__RESUMO DA TAREFA__. Atualize tudo desde a linha que contém "Click the Reset Hub menu item" até o fim dos registros, trocando "Reset Hub" por "Restart Hub" e mantendo o restante sem alteração.
____ MATERIAL DA TAREFA
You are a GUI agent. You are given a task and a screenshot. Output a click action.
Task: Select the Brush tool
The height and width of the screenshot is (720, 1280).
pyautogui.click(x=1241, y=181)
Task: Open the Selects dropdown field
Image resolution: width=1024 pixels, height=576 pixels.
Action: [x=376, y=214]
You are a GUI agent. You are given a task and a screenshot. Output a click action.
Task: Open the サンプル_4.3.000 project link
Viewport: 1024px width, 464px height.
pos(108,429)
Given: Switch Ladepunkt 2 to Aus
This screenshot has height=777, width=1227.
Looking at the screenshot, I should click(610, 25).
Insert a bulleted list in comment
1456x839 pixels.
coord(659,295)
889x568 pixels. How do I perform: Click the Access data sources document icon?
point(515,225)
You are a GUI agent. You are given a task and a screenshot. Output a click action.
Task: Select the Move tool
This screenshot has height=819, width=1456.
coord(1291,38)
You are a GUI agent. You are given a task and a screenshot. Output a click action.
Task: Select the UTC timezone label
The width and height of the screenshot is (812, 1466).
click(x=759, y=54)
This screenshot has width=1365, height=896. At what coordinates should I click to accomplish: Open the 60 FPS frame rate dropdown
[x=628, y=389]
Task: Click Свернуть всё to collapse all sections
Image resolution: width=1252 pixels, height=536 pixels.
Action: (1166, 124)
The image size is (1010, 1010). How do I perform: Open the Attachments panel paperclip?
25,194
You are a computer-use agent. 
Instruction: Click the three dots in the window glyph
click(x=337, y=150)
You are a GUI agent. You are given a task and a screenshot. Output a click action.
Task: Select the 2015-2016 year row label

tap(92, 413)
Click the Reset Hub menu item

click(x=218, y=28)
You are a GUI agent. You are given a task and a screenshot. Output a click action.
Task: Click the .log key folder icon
________
__SOLUÇÃO DO PROBLEMA__.
Click the Restart Hub menu item

click(x=218, y=28)
You are a GUI agent. You are given a task and a screenshot. Output a click action.
Task: Click the .log key folder icon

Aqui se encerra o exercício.